A tiny phone with a big voice.
Long before the dawn of mp3 players crammed with hundreds of songs, there was the humble CD player, and before that the cassette player, or the Walkman to be precise. There was nothing quite like donning those huge headphones with the silver band and bopping along the street like you didn’t have a care in the world. So when the Sony Ericsson WT19i Walkman phone landed on my desk, I was eager to swap out my phone for a few days and see just how this little gem would hold up.
Specifications & Design
At first glance the WT19i looks quite innocent with its non-flashy white looks and matte backing. The phone is nearly the same size as my current phone which is a Blackberry 9800, but feels much lighter due to the absence of a physical keyboard. Even though its mostly encased in hard plastic, the phone doesn’t feel cheap at all, though I’m sure that after a few accidental drops the plastic will give way in certain places.
Measuring 106 x 56.5 x 14.2 mm and weighing less than 120g, the phone is easy to slip into your pocket and forget about. At the front of the phone is the forward-facing camera and three buttons – Back, Home, and Menu, with the power button at the top of the device along with a dedicated button to launch the Walkman feature of the phone. The right side sports the volume rocker and dedicated camera button, while a micro-USB connector is on the left for recharging the device as well as connecting it to your PC. At the back of the phone is the 5 Megapixel camera and flash, as well as two tiny speakers for audio, which I’ll touch upon later. A Qualcomm Snapdragon MSM8255 1GHz processor powers the device, with 512MB RAM and 1GB ROM. Under the back cover is a slot for your SIM card as well as for microSD storage up to 32GB. Finally, the screen is a 3.2” 320×480 LCD which is fine for general usage, but becomes difficult to use when browsing the web.
The phone bundles with Android 2.3 and features a UI designed by Sony Ericsson. Each corner of the phone’s screen can be used to launch a particular app shortcut such as email or SMS, and even the main app list has been tweaked a bit. In addition to the stock Android apps, the phone bundles with its own brand of programs – the Timescape app is something we’ve seen in other Sony Ericsson phones, and provides you with a ‘stream’ of information such as your messages, emails, tweets, and Facebook alerts. You can also download more apps via a “Get Apps” program, but most of these just link back to the Android Market, so you’re better off just using the Market app directly.
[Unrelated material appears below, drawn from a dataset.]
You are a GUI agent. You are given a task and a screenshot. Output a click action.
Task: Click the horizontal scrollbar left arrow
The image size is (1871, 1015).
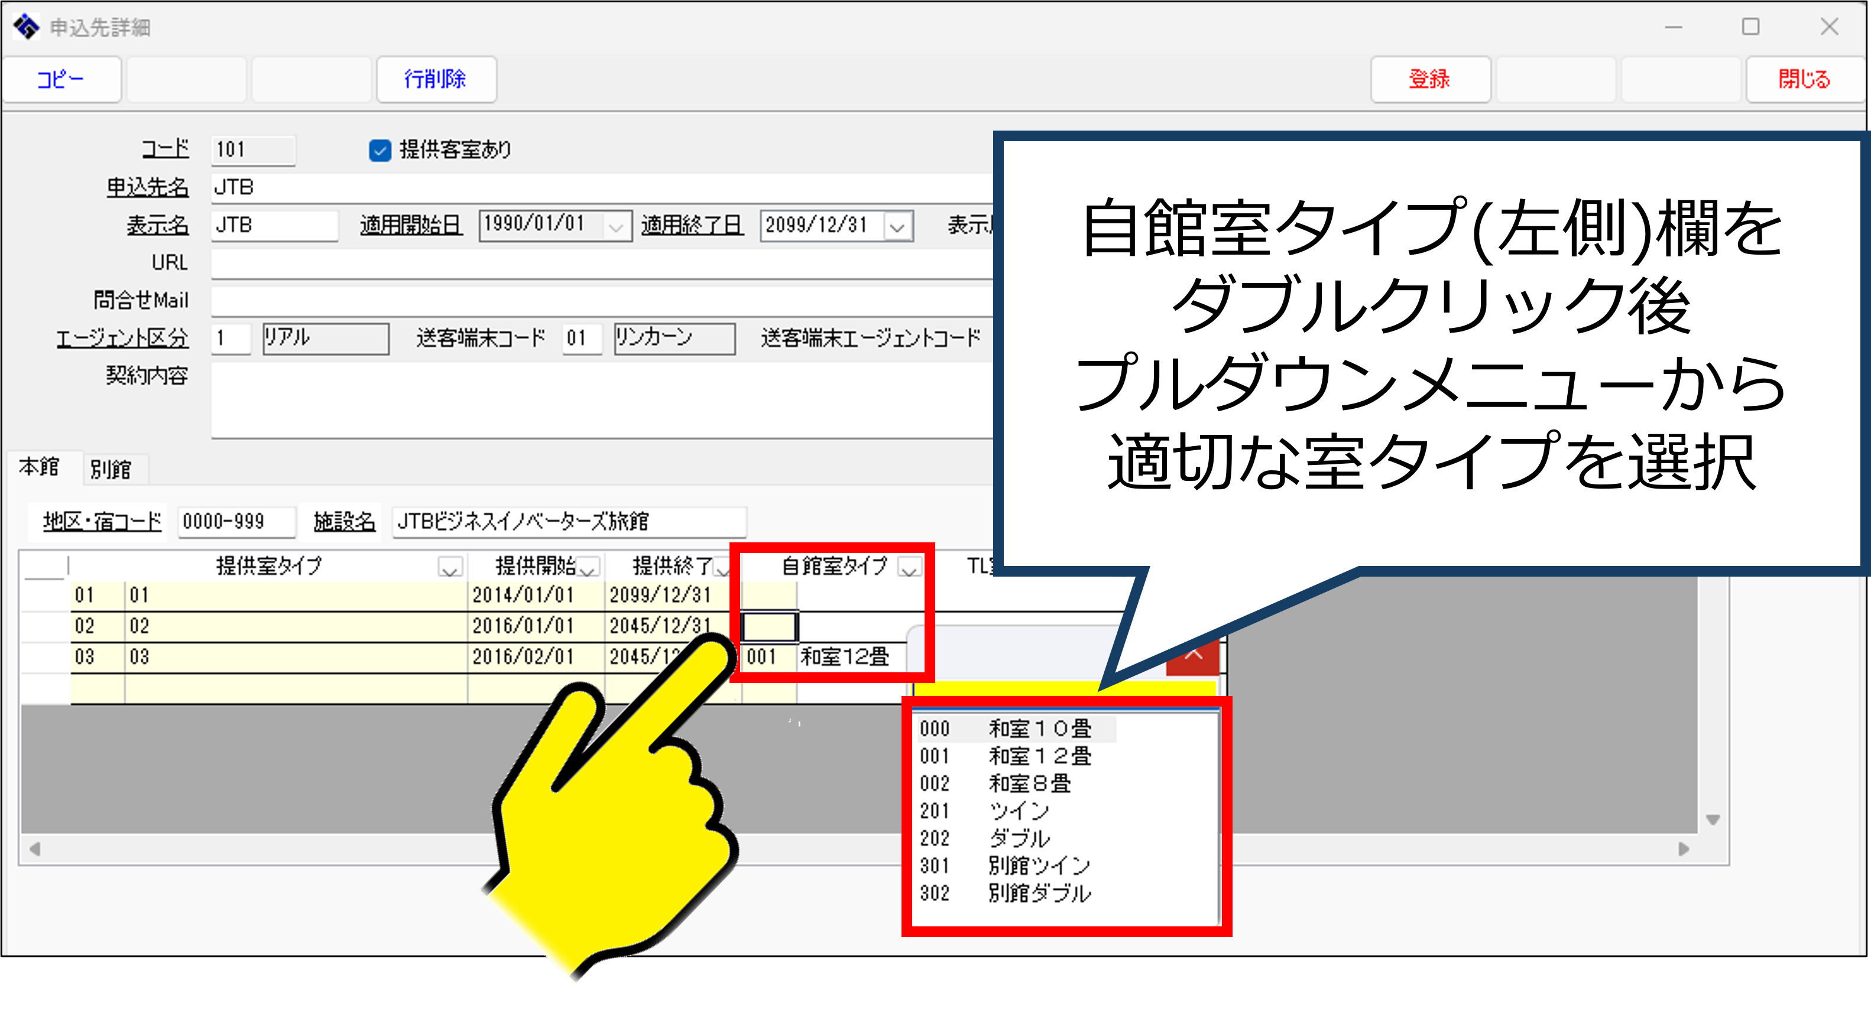click(34, 849)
It feels a bit awkward using an older version of Android having being recently spoiled by Ice Cream Sandwich, but it’s more or less a fairly pain-free experience navigating through the menus and launching apps. Typing on the other hand is a bit of a challenge – in portrait mode the phone provides a predictive text input which for the most part works well despite the small screen, but it’s the annoying autocorrect that too frequently changes your words into something else. Thankfully you can rotate the phone horizontally to reveal a full QWERTY keyboard which makes things a lot easier.